Gaussian Mixture Models (GMMs)
GMM extends k-means, such that rather than having hard cluster boundary, we now have a set of distributions, and we can capture uncertainty. For example, we'll be able to tell when a point is close to being part of two different classes.
- A GMM will attempt to fit a set of Gaussian distributions to the data, and each Gaussian will capture one cluster (or component) of the data.
- GMMs build upon K-means, using K-means for initialization before using Expectation Maximization to fit the model.
Unlike K-means, GMMs can capture different shaped clusters, and clusters can overlap.
It can also measure how much a point belongs to multiple cluster centres and how likely a point is to arise from the distribution. This has excellent applications for outlier/anomaly detection.
Advantages
- Soft decisions
- Likelihood
The big advantage of a GMM over k-means is that we get the soft decisions. K-means will assign a point to a cluster, and won't give any indication if there were multiple centres that could have fit that cluster.
Secondly, a GMM will give us the likelihood of a point for each Gaussian, so we get a better idea of where the point lies, and how close it is to multiple cluster centres.
In machine learning, we want to avoid hard decisions for as long as possible.
K-means and it's assignment of points to a cluster can be seen as a hard decision.
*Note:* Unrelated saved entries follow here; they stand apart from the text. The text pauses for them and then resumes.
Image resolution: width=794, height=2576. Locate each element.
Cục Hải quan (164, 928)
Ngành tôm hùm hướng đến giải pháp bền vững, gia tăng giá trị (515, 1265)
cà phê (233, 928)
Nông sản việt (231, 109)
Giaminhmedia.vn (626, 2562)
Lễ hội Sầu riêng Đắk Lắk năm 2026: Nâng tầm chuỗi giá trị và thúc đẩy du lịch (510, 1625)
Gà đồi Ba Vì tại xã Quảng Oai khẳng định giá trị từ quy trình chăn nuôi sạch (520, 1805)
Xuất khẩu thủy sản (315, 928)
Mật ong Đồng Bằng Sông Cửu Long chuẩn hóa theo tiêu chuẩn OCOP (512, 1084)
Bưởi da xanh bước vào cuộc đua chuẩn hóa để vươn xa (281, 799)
After we assign a point to a cluster, we lose any other information about where that point lies.
A GMM helps overcome this. Now we can do a soft assignment, and help carry forward the uncertainty about which cluster a point belongs to until we get further into our analysis.
Python
from sklearn.mixture import GaussianMixture
gmm = GaussianMixture(n_components=2)
gmm.fit(X)
We can get:
- the means of the components, i.e. the centers of each cluster.
- the weights of the components, i.e. the relative size of each cluster.
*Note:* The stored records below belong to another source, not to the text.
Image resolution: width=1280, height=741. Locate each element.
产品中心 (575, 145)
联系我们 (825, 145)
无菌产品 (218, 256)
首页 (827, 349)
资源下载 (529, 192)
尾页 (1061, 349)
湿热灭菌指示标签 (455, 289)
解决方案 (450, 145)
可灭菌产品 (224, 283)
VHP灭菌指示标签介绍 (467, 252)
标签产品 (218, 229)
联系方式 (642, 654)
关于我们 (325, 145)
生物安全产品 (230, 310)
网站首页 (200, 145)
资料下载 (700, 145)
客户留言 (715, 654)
- the covariances of each cluster, this gives us the shape of the clusters.
print(gmm.means_)
print(gmm.weights_)
print(gmm.covariances_)
When assign points to clusters, we don't make a hard decision. Rather we get the likelihood of the point arising from each component.
print(gmm.predict_proba([[0.3,0.3]]))
print(gmm.predict_proba([[2.0,2.0]]))
# below indicates that the first point belongs to the second class,
# the second point belongs to the first class
[[0.0064498 0.9935502]]
[[0.99719157 0.00280843]]
We can visualize this soft decision.
What we see here is that the two components overlap, so we have regions that points can belong to both clusters.